> Problem to work on
Take each line in the entries below that holds "type" and show it.

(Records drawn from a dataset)

☆ ☆ ☆ ☆ ☆ ☆ ☆

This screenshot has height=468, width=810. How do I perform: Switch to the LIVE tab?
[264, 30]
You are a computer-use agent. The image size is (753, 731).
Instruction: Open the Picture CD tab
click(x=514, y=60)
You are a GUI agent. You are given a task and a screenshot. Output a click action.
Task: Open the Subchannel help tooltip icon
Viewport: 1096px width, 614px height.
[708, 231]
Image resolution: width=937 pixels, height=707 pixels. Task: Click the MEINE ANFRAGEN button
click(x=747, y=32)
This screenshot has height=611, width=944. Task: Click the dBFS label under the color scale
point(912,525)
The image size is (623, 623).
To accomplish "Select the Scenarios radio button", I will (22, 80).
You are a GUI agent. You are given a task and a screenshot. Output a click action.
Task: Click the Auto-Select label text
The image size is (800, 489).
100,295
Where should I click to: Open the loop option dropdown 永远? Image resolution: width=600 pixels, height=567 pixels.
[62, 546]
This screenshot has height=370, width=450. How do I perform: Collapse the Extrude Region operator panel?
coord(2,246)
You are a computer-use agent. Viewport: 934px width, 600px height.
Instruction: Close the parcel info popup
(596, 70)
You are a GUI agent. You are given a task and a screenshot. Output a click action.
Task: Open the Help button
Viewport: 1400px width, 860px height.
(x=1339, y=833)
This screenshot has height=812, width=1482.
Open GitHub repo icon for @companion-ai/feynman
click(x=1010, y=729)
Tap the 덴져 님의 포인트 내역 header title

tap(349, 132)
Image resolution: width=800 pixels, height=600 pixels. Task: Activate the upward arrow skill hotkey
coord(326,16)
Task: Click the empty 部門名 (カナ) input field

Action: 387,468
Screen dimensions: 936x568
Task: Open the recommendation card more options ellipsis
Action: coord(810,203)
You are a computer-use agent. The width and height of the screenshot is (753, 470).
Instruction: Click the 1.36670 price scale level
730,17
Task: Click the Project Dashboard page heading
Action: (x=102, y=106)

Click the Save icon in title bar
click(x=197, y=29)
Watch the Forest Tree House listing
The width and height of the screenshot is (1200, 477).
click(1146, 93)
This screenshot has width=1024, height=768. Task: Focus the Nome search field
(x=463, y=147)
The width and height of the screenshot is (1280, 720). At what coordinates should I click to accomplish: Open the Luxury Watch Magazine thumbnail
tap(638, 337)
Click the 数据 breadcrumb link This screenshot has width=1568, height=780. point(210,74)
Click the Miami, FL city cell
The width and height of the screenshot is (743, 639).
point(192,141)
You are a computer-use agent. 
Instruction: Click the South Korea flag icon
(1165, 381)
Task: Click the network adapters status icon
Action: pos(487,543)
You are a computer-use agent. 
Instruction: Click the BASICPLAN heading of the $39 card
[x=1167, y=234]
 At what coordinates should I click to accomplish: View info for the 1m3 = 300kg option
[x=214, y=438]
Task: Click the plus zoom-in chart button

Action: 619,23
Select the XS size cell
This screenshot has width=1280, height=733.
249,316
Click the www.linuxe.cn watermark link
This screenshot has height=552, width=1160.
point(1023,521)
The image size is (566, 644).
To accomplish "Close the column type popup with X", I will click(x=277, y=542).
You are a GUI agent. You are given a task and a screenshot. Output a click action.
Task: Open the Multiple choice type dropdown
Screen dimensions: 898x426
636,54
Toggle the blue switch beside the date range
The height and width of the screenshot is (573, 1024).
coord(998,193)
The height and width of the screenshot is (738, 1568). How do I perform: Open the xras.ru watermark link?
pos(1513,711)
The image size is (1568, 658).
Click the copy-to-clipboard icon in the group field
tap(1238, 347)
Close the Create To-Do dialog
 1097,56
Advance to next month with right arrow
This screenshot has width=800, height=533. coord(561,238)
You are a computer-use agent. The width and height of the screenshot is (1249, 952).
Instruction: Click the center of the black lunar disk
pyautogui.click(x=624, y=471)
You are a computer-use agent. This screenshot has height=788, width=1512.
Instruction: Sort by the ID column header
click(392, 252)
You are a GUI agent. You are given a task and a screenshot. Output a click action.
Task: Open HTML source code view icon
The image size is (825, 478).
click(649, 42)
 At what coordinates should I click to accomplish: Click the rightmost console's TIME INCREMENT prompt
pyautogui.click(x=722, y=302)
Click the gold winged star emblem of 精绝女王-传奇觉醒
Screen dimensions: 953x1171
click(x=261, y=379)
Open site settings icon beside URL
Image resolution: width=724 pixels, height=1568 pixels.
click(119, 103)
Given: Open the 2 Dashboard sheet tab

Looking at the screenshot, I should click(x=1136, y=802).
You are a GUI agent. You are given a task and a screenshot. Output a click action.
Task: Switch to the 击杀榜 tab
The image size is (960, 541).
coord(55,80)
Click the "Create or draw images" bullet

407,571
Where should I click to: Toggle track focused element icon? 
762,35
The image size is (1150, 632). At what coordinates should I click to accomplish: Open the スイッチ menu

☆ ☆ ☆ ☆ ☆ ☆ ☆

> Exercise output
To accomplish "Close the column type popup with X", I will click(x=277, y=542).
Task: Open the Multiple choice type dropdown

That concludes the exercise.